Wednesday, July 27, 2005

"Gruetzi Meister Petz! ": Swiss forced to rethink hardline naturalisation policies as bear applies for citizenship

It's not often that you read anything about Switzerland in the news, and when it does happen, it tends to be unpleasant. Unsavoury financial dealings, the rural German-speaking cantons rejecting membership of the EU, electing really nasty right-wing candidates to the Federal Council or being really unwelcoming to immigrants. So it makes a pleasant change to read that an inhabitant banished from the country since 1904 has returned unexpectedly: the bear has wandered back into Switzerland.

In addition to the ubiquitous and frankly tedious cow, the brown bear is an important symbol for the Swiss, and in particular for the inhabitants of the capital, Bern, which was named after the bear. Admittedly, this could have happened under more auspicious circumstances, since the town was founded in 1191 by Duke Berthold V of Zaehringen after he killed a bear there in the course of a hunt (apparently). As it happens, the nature of the relationship between the Swiss and the bear never really changed all that much, and the last reported bear in Switzerland was shot in 1904.

The bear in question was sighted by three people in the Ofen Pass National Park in the Graubuenden, a region which is about as mountainous, rural and remote as it can be in Europe. It also shares the characteristics of many other locations with a similar topography: it's insular, riven with incomprehensible rivalries and people have a tendency to dislike those from the next valley, let alone foreigners. In fact, the good people of the Graubuenden were instrumental in making sure that it remained very, very difficult for anyone to gain Swiss citizenship.

So the question that the locals must ask themselves is whether they are prepared to welcome Meister Petz home. After all, according to Swiss law, the final say on whether or not someone is accorded citizenship belongs to local communities, and they don't come much more local than those in the Graubuenden. If I were them, I wouldn't worry about the bears. There are never very many and by and large, they keep themselves to themselves (until they take a dislike to you and rip your face off). However, they may have a legitimate gripe if the wolves that have reestablished themselves in France, having travelled from Italy, turn up. One tried it last year, but the fresh mountain air must have disagreed with it because it promptly found itself dead. The fact remains that French experience reveals that wolves have learned some new tricks since they were last in the vicinity.

In 2002, the newly arrived French pack came up with a brilliant idea: why bother running down roe deer which aren't very big and are pretty fast and agile, when you can kill 400 sheep in one go with next to no effort? The result was this:

How do they do it? Well they just scare a herd of sheep towards a cliff edge and watch them plummet to a messy death. You can see how this would annoy the locals quite badly. As a result the French PTBs authorised the killing of some of the culprits. However despite the fact that there is a branch of French administration specifically charged with dealing with wolves (the Lieutenants de Louveterie were instituted by Charlemagne), it's turned out that so far, no-one has been able to remember how you hunt wolves and I'm not aware of any success.
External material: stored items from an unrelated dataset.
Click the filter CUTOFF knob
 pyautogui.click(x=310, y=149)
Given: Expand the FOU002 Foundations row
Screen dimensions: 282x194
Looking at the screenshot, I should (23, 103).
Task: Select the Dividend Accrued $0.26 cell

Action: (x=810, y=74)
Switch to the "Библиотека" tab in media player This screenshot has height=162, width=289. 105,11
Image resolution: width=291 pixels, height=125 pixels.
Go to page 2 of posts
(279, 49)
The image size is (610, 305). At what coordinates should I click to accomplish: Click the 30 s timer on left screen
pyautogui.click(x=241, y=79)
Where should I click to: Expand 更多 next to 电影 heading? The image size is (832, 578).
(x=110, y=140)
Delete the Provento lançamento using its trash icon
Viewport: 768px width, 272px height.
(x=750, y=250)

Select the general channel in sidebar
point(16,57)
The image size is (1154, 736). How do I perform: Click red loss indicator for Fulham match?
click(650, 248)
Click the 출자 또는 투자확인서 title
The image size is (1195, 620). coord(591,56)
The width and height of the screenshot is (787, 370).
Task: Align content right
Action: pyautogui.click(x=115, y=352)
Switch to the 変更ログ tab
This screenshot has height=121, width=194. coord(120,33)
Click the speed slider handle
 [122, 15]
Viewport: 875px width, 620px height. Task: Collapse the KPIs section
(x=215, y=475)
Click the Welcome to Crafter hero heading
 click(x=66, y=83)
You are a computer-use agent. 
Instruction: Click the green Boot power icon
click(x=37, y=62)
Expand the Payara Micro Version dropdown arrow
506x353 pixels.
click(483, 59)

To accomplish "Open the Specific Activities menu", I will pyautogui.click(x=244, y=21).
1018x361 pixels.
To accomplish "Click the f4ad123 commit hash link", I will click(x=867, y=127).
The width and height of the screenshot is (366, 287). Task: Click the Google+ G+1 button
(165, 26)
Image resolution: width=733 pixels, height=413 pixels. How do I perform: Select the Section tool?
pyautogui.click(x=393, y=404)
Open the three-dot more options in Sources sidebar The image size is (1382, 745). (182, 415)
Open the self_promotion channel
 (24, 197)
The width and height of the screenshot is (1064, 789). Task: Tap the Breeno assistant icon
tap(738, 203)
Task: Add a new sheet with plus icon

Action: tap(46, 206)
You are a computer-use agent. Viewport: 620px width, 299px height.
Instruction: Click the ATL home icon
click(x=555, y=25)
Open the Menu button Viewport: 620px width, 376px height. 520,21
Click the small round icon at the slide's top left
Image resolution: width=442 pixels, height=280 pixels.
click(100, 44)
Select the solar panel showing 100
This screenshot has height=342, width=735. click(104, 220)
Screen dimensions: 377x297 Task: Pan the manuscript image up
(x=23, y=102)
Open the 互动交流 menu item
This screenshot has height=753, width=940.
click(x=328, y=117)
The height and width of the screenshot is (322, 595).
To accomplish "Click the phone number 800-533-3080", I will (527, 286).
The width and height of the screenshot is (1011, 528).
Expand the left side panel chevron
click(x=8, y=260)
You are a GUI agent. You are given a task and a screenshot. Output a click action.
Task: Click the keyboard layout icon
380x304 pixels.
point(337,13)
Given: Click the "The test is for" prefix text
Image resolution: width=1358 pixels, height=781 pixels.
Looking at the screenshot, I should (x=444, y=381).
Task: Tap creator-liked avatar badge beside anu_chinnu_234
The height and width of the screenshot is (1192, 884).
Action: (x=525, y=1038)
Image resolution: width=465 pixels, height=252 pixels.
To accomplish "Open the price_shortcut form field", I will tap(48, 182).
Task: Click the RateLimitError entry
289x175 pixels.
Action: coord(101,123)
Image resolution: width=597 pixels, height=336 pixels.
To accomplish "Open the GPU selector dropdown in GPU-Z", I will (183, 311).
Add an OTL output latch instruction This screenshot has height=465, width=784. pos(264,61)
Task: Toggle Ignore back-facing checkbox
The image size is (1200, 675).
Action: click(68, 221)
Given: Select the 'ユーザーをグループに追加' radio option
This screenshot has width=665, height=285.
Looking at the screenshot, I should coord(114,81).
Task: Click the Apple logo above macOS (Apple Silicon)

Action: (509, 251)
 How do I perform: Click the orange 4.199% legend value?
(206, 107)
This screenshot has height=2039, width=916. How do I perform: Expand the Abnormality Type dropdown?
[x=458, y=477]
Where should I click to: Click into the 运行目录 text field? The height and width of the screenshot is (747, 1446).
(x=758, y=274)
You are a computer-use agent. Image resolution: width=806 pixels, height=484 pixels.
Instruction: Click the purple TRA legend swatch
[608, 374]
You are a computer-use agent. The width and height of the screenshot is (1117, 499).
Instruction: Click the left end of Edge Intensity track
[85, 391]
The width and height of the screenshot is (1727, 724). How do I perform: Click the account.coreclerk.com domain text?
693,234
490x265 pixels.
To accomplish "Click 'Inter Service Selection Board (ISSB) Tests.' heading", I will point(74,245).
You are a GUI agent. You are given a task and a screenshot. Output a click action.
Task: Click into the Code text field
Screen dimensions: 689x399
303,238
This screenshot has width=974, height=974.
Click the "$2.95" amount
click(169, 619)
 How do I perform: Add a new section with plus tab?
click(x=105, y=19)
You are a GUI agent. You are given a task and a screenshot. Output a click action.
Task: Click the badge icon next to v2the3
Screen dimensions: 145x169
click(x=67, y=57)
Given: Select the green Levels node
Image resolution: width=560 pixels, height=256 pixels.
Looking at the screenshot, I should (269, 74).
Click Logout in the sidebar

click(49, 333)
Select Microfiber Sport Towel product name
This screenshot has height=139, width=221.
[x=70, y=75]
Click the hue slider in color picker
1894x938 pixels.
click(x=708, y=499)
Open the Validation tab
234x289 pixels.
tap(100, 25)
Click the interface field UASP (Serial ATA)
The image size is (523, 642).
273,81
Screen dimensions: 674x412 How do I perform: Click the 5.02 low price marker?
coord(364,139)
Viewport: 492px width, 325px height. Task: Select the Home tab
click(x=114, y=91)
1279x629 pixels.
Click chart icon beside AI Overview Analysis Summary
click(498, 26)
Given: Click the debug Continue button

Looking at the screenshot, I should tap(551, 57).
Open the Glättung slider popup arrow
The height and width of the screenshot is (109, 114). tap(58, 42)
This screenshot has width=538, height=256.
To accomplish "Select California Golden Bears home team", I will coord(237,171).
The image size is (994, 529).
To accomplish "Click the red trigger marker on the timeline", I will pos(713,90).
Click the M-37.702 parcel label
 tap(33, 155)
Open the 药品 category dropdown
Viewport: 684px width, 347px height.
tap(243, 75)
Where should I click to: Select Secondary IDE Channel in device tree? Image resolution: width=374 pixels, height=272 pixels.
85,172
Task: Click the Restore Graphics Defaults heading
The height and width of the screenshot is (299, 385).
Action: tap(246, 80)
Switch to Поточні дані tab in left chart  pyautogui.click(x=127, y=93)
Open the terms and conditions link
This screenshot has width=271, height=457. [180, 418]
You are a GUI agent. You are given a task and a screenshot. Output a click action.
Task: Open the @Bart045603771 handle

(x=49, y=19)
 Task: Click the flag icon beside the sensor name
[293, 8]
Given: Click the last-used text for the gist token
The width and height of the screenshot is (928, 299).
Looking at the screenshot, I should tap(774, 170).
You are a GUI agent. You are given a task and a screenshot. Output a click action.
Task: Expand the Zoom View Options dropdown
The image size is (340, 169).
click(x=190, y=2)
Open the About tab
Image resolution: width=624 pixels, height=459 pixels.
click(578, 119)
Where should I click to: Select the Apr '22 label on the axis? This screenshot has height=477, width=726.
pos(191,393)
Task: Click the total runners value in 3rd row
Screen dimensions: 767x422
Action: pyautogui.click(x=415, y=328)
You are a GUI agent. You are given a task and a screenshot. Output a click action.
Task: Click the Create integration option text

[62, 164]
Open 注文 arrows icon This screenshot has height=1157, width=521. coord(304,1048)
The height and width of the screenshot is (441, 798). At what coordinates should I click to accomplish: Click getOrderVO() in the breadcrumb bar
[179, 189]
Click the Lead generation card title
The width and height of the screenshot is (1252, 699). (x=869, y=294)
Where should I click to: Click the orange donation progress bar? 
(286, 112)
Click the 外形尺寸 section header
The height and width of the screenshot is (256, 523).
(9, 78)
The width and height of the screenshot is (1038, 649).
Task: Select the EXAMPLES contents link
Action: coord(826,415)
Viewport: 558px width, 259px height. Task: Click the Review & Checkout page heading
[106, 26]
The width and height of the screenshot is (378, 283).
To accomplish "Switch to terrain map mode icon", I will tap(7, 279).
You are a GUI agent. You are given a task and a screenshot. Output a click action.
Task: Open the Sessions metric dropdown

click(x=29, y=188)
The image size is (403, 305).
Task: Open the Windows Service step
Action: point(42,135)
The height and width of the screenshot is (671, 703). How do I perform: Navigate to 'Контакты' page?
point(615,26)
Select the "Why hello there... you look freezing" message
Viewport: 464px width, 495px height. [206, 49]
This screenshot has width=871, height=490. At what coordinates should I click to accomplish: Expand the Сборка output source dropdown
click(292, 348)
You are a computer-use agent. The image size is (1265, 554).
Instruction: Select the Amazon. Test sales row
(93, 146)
Bears by comparison regularly get themselves shot by mistake, as happened to a female named Canelle a year ago.

As a pine marten, I welcome the return of the bear to Switzerland. Switzerland without bears is like Australia without kangaroos. So let's just hope that this bear stays there for the requisite minimum of twelve years and can convince the locals that it is willing to make the effort to be a good Swiss citizen. It's going to have to learn to speak Romanche first though.